Leadership
e governance
nelle comunità
associative
-di
Alessandro Bruni e Andrea Gandini
Nelle
comunità associative, dopo le prime fasi di avvio istituzionale, nasce il
problema organizzativo e della direzione, ovvero chi determina cosa c'è da fare
e come governare l'operatività. Solitamente questa fase di sviluppo nasce
dall'opera di un leader ideologico o spirituale che determina il collante dei
fini da perseguire, ma questo solitamente non basta a rendere funzionale una
associazione di volontari.
Nella
fase costitutiva seguente, al leader ideologico si affiancano più persone con
compiti operativi quali l'amministratore e da più persone che si fanno carico
di attività specifiche. Costoro si trovano nella situazione complessa di
mantenere i fini ideologici di base e al contempo di esprimere l'operatività
con una efficienza che permetta la sopravvivenza dell'associazione.
Costoro,
che chiameremo collaboratori o soci attivi, dipendono direttamente dal
Presidente o dal Direttore e svolgono un'attività di rilevante importanza ai
fini dello sviluppo e dell'attuazione degli obiettivi dell'associazione. In una
fase ancora successiva, a questi si affiancano altre persone con compiti via
via più operativi che vanno a costituire il team di gestione dell'associazione.
Bisogna
chiarire che Presidente, Direttore amministrativo, soci attivi e team di
gestione sono tutti volontari e operano tutti in regime di "primi tra
pari". Questo significa che in una associazione di volontari non può
esistere un “capo” così come è conosciuto in una azienda dove esiste una
precisa gerarchia di ruolo prima ancora che di competenza. Lo staff aziendale è
strutturato con l'unico fine di far aumentare il profitto o il fatturato
dell'impresa. Se il team operativo riesce nell'intento, viene confermato, se
non ci riesce viene sostituito. Questa logica può essere applicata nelle
comunità di volontariato? No, ovviamente.
Infatti,
diversamente dalle imprese, nelle associazioni di volontariato il fine è legato
a diversi fattori: riconoscimento dell'idea motivante, riconoscimento
nell'ambito sociale, capacità di attrarre per motivi ideologici, capacità di
attrarre per azioni concrete svolte nel conteso sociale, capacità di aumentare
il numero dei soci. Ciascuna di queste attività ha necessità di un referente
che sommi adesione ideale a competenze operative specifiche.

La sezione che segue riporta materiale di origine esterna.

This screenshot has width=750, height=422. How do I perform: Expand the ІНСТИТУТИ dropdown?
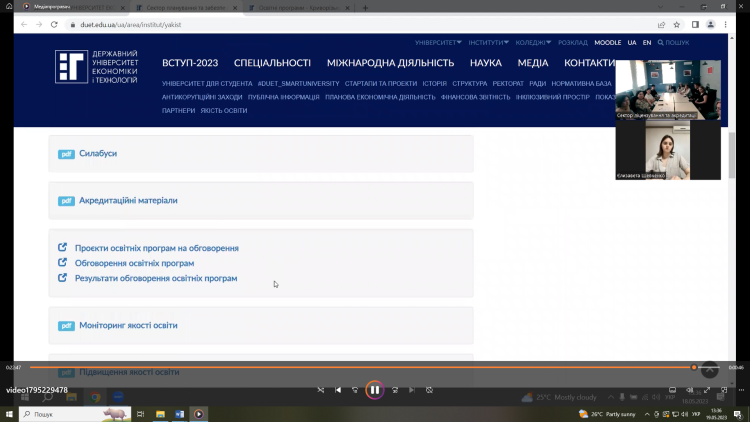click(488, 43)
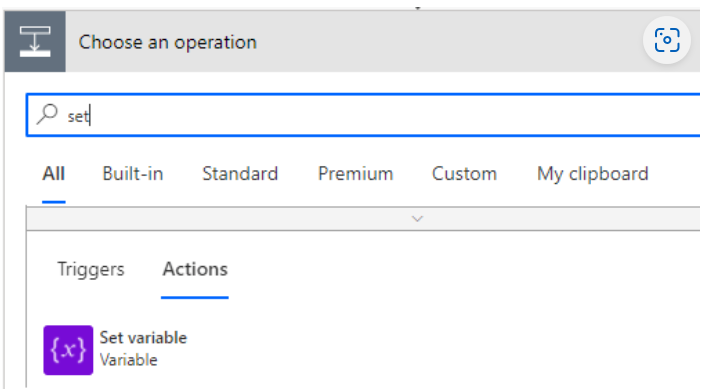Expand the connector list using the chevron
Image resolution: width=702 pixels, height=391 pixels.
(x=417, y=219)
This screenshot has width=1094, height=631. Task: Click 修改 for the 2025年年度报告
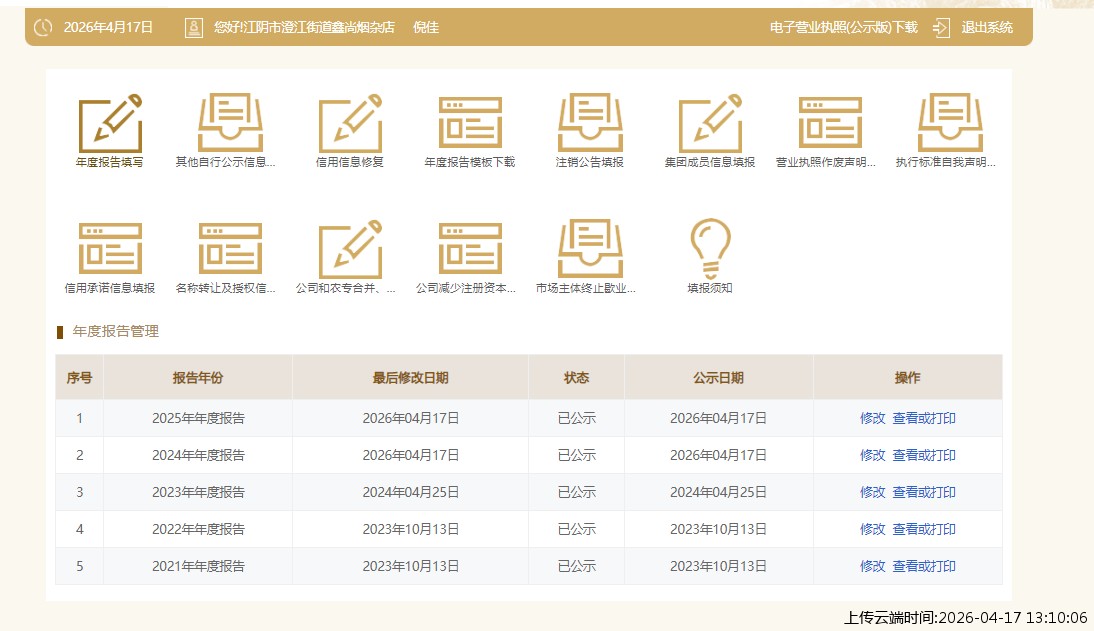[x=872, y=419]
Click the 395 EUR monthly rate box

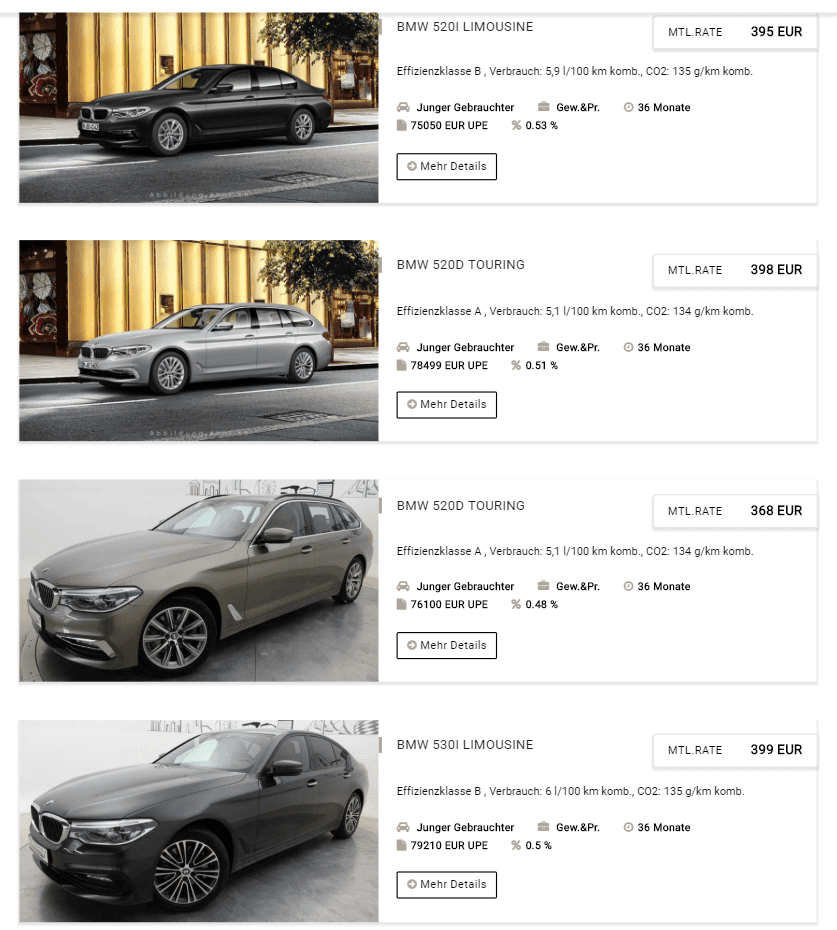click(735, 32)
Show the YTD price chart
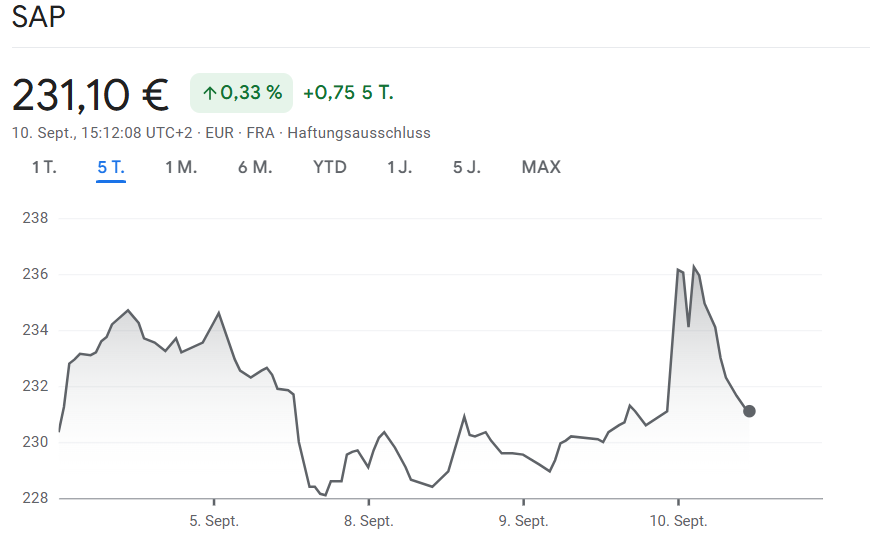Screen dimensions: 870x541 (x=330, y=167)
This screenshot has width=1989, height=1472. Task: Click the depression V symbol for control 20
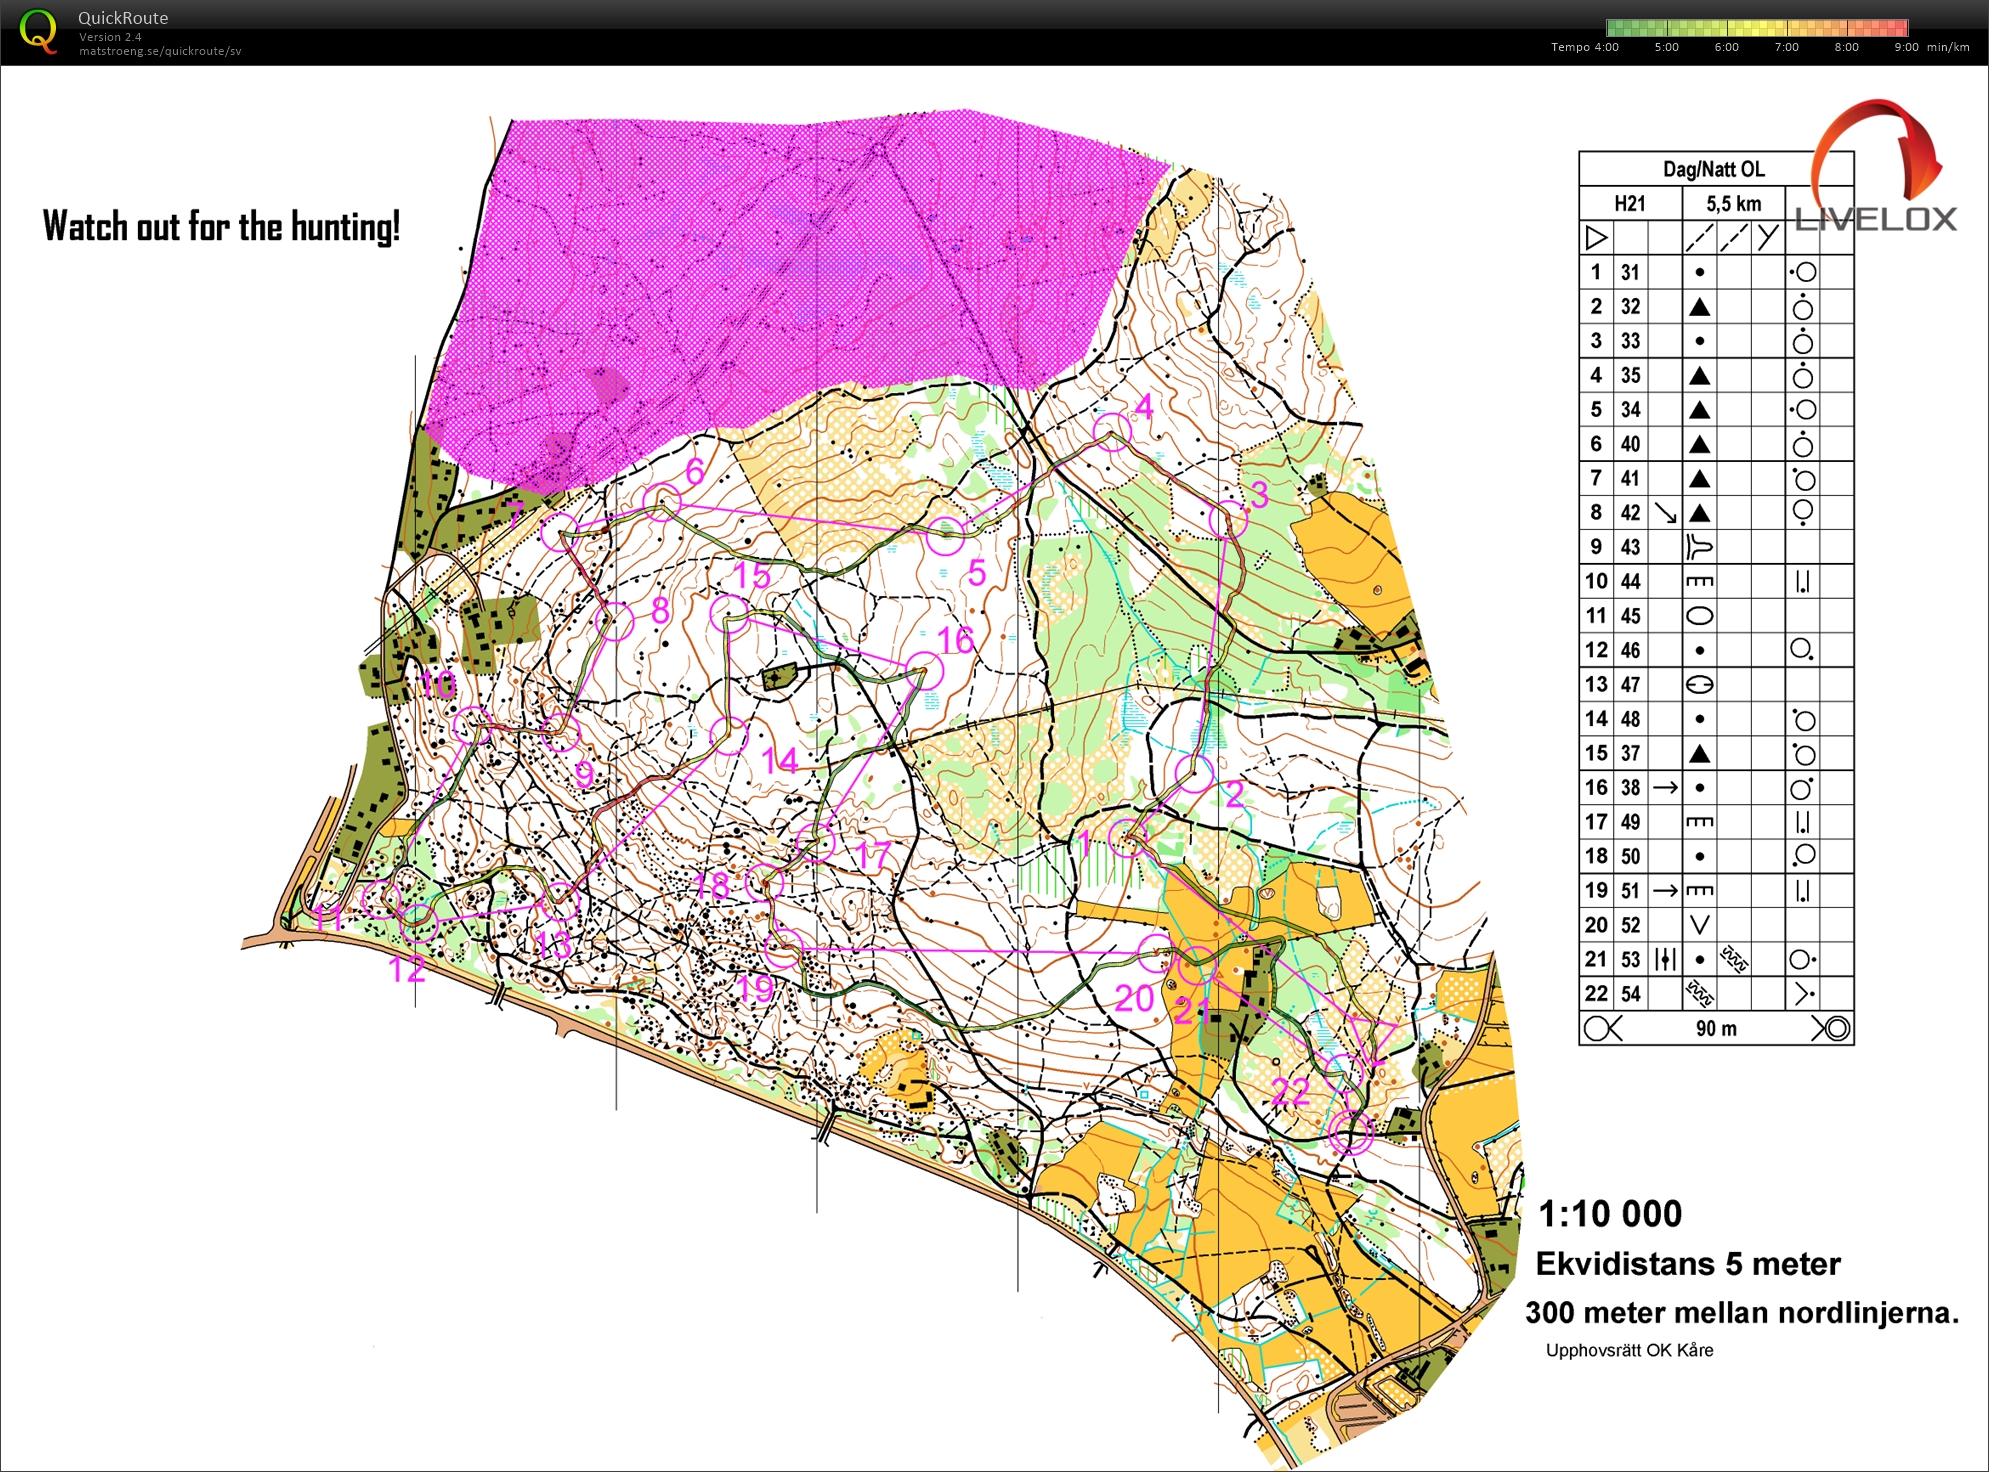click(x=1699, y=925)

Due qualità senza
le quali il lavoro associativo non può progredire. Deviare dai fini significa
snaturare l'associazione, essere incompetenti significa portarla al disastro.
Di
qui la domanda: i collaboratori di una associazione volontaria devono agire
come leader o come capo? La risposta è molto semplice: devono agire come leader
per riconosciuta competenza specifica soprattutto perché i soci sono tutti
volontari e non operano per fini di lucro (quindi non hanno un fine
esistenziale di sopravvivenza). Questo modello, ovvio in teoria, non è facile
da costruire poiché tra i volontari, per loro cultura personale, alcuni
vorrebbero avere la “comodità” di un capo che ordina (attività volontaria
passiva, senza troppo coinvolgimento decisionale), altri vorrebbero avere
“empatia” da un leader che coinvolge ed istruisce (attività volontaria attiva
che vuole impegno emotivo). I soci più attivi nella gestione di una
associazione di volontariato devono essere capaci di soddisfare entrambe le
esigenze con il giusto mix di competenza, qualità operativa pratica su come si
fanno le cose, qualità relazionali sociali e umane e qualità creative-ideative. Eventuali forme di nepotismo e/o di autoreferenza danneggiano la qualità delle relazioni e delle stesse associazioni.
Organizzare
e guidare un gruppo di volontari non è certo impresa facile, mancando qualsiasi
relazione gerarchica e dove ciascuno vale uno per definizione. La differenza di
ruolo la fa solo la competenza e la responsabilità. Ogni volontario ha il
proprio carattere, le proprie abilità e le proprie motivazioni di appartenenza.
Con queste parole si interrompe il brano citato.